** TEXTE À LIRE **
La visite de la secrétaire d’Etat américaine Hillary Clinton en Birmanie, qui s’est achevée samedi, n’a donné aucun résultat, et il ne pouvait en être autrement. Pour l’instant, la visite même de Clinton est suffisante. Car sa venue signifie qu’il n’existe plus de "junte birmane", il n’y a plus de pays soupçonné de mener des jeux nucléaires secrets. Et plus d’échec évident de la politique favorite des Etats-Unis des sanctions et de l’isolement.
S’agit-il alors d’une nouvelle tentative de taquiner… pardon, de refreiner la Chine sur l’axe sud clé de sa politique étrangère. Plus précisément, sur l’axe sud-ouest. Toutefois, on ignore complètement quel est le résultat de cette tentative.

** DONNÉES FOURNIES **

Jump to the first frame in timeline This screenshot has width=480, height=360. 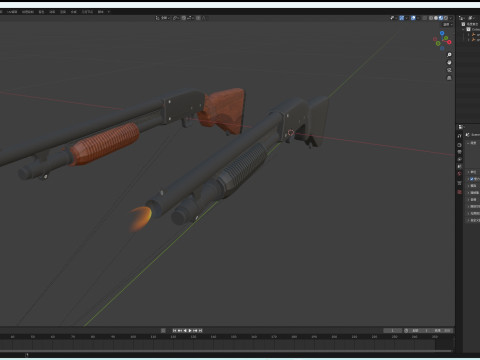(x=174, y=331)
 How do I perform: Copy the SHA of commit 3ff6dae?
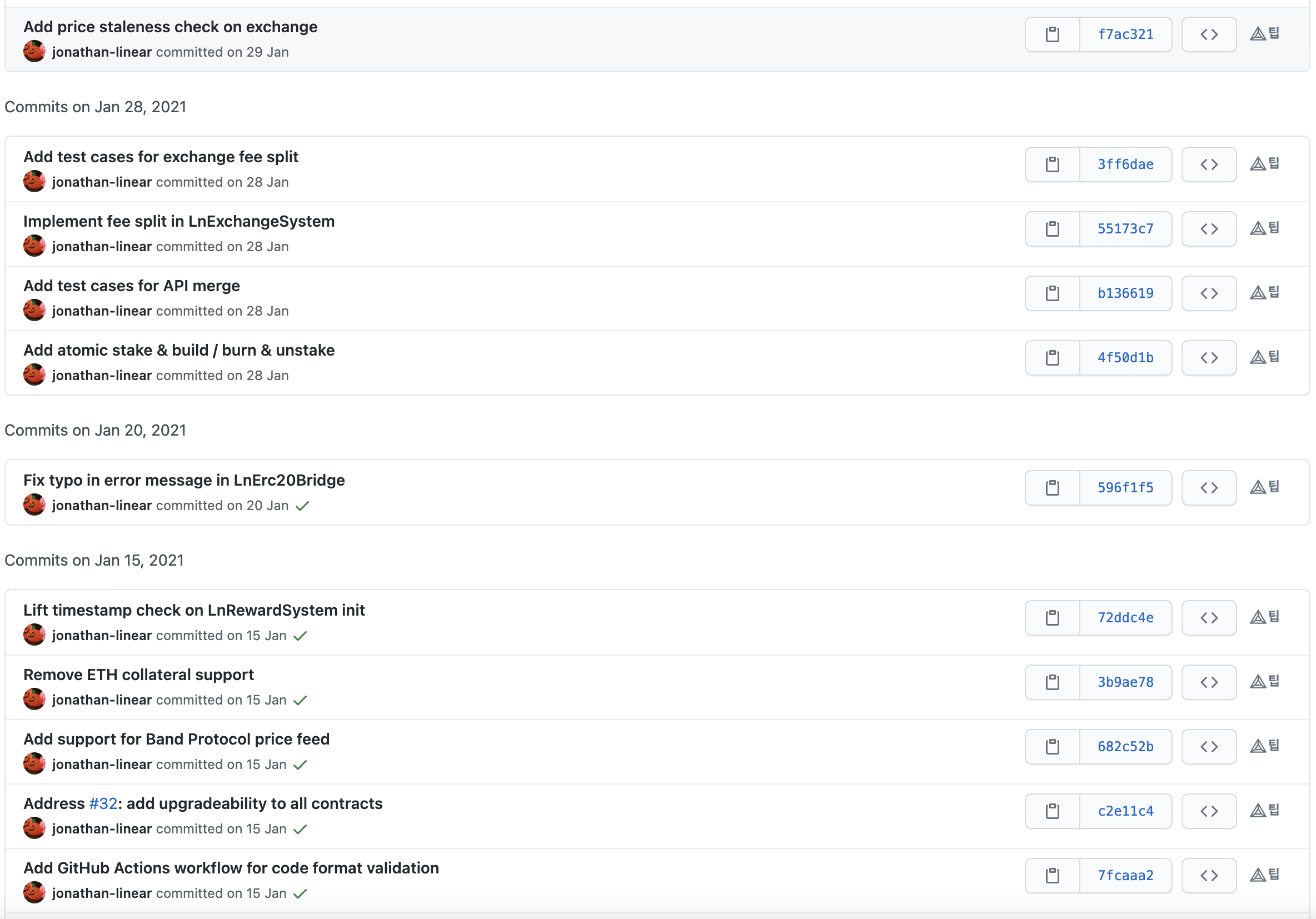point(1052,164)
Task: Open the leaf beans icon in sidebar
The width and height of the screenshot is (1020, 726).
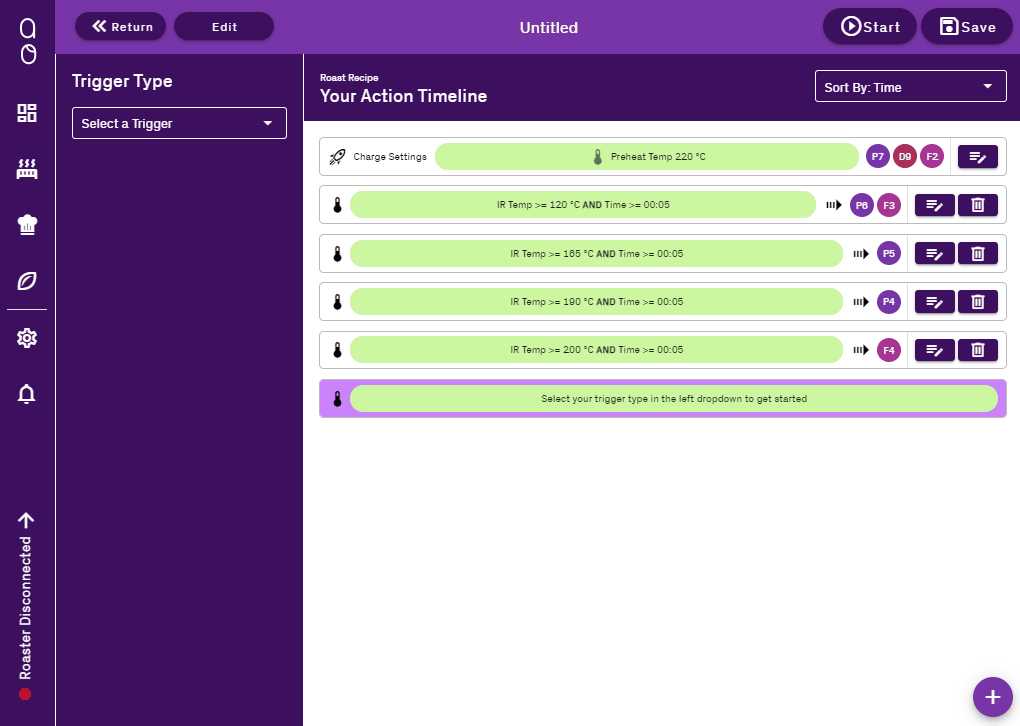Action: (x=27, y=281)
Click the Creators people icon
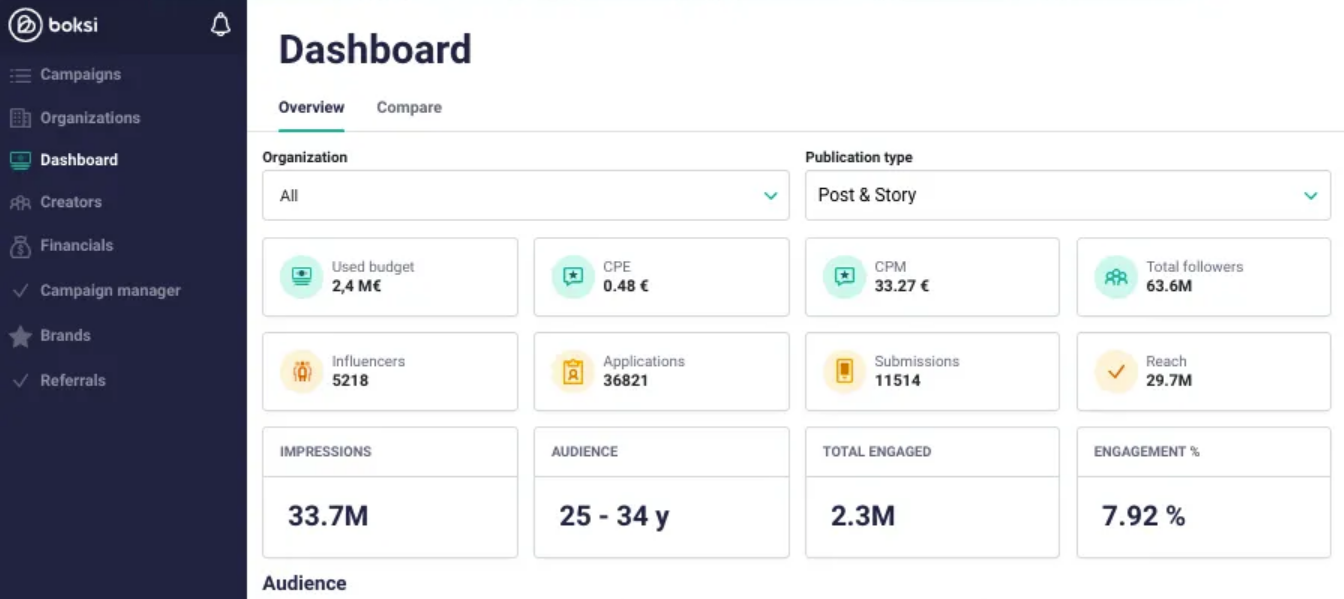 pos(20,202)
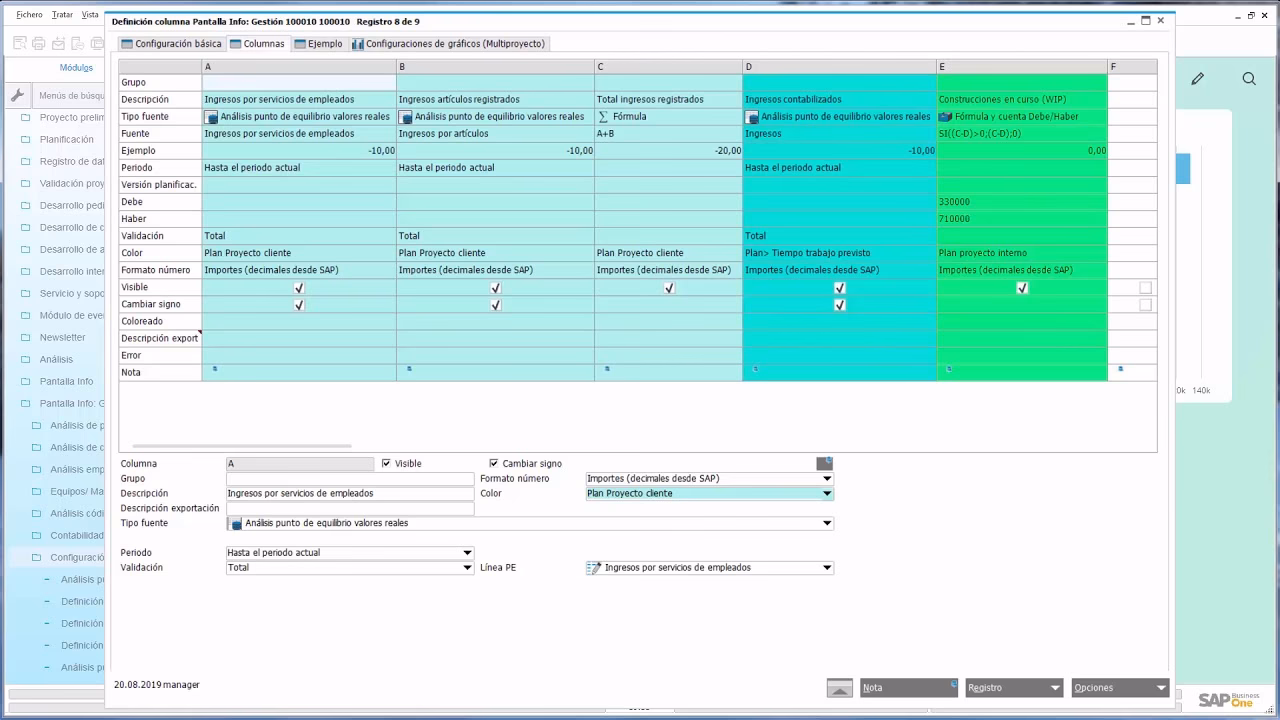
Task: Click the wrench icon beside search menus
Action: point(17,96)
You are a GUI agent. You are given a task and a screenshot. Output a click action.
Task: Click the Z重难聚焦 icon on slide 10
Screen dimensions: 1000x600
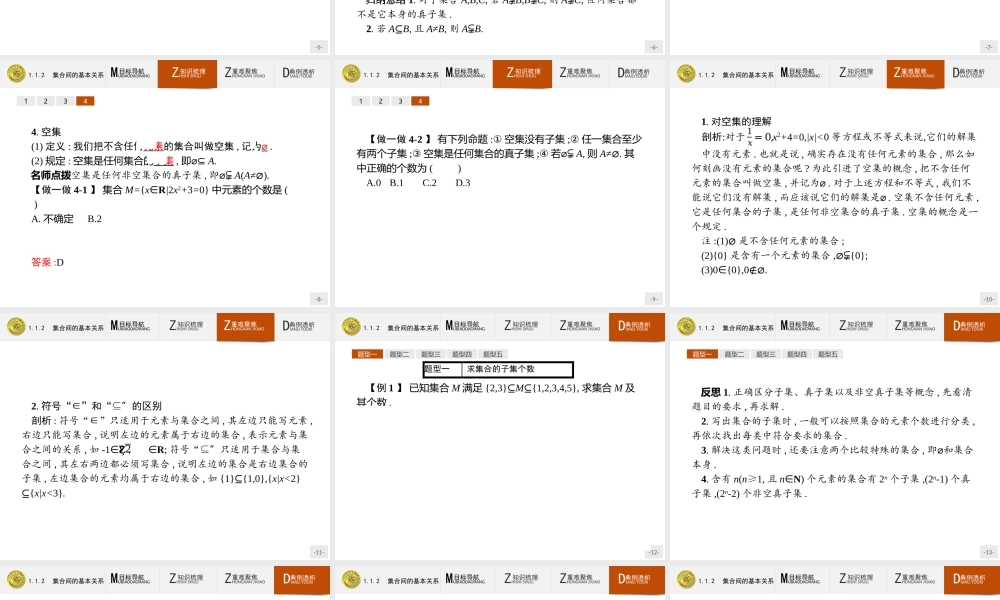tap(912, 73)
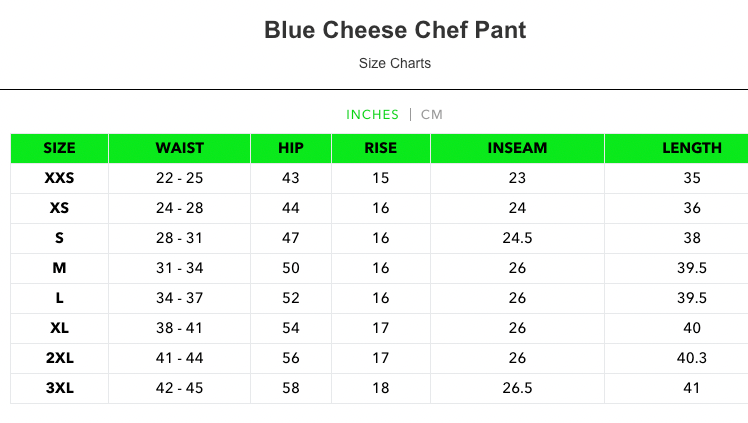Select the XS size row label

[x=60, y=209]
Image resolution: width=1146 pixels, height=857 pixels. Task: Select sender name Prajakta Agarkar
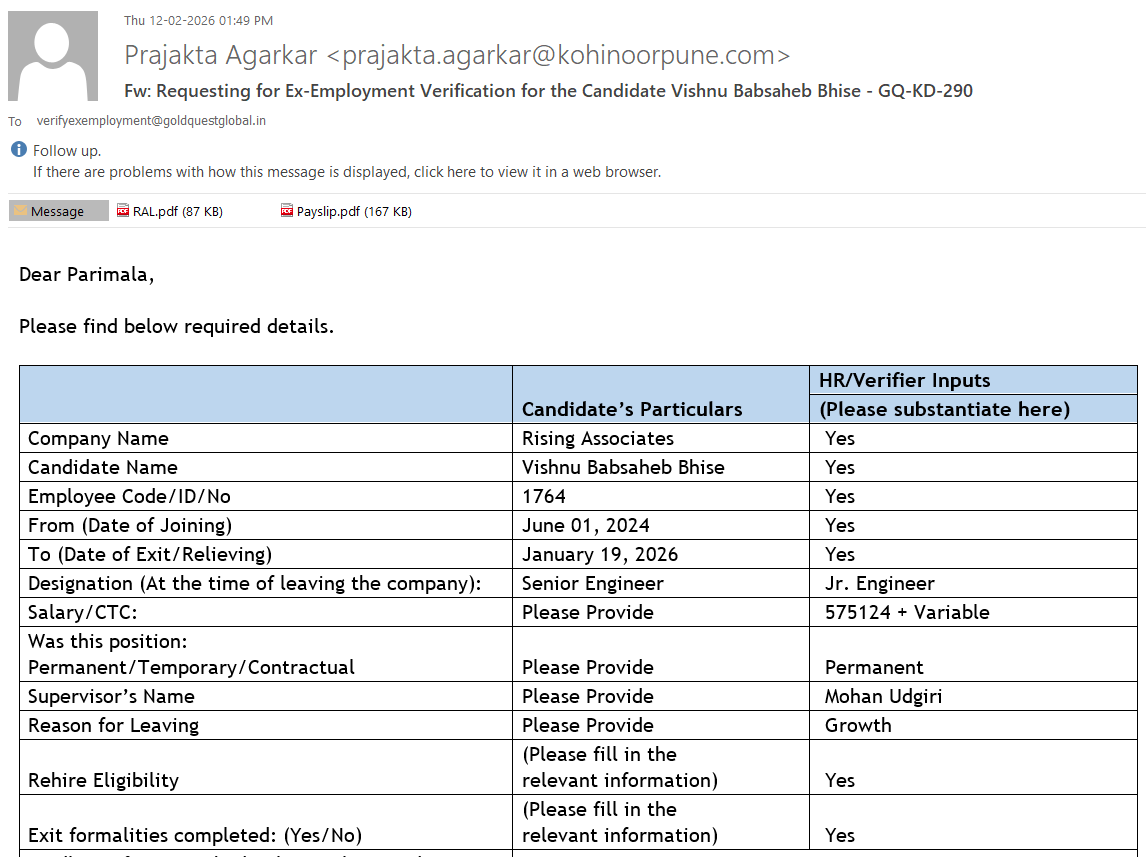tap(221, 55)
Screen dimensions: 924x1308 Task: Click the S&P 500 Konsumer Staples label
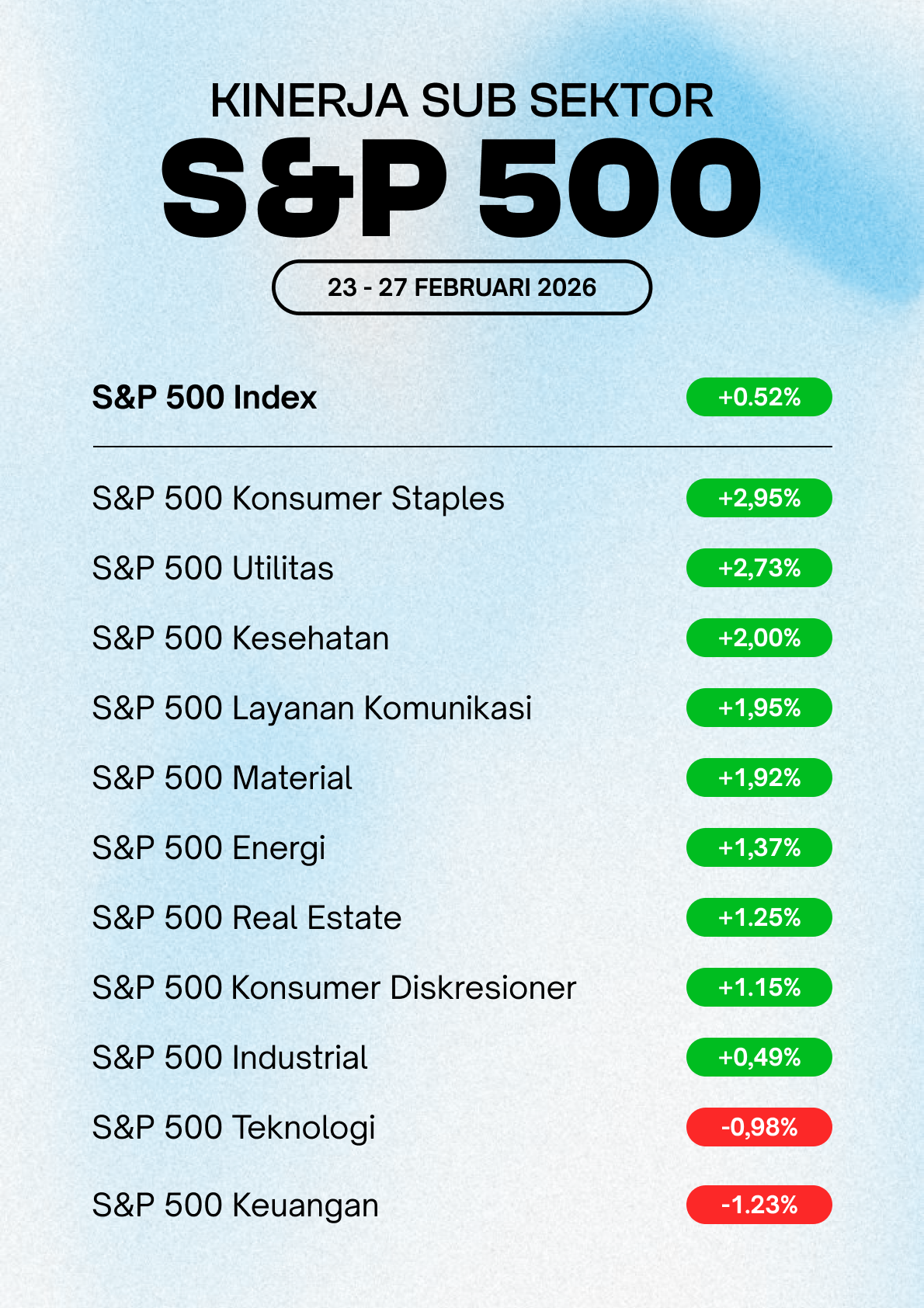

** CONSIGNES **
1/ D'après le texte sur la visite de Hillary Clinton en Birmanie, quel jour cette visite a-t-elle pris fin ?
2/ Poursuivez le texte sur la visite de Hillary Clinton en Birmanie après sa dernière phrase.
Les données n'ont aucun rôle à jouer ici.

** RÉPONSES PAR CONSIGNE **
1/ Elle s'est achevée samedi.

2/
Par contre, en termes de droits de l’homme, l’effet de propagande de la visite est indéniable. Si Clinton a visité Naypyidaw (Pyinmana) (la nouvelle capitale belle et propre de la Birmanie "isolée" et "étouffée par les sanctions"), cela signifie que la démocratie y est en marche. Sinon, comment Madame la secrétaire d’Etat y serait-elle allée ?
La prospérité résultant des sanctions
L’histoire des sanctions américaines et européennes contre le régime birman extrêmement tenace, répressif et suspect est longue. Aucune élection n’y a été organisée depuis 1990, et avant 1990 la situation était loin d’être meilleure. Et la question était seulement de savoir comment agir dans cette situation.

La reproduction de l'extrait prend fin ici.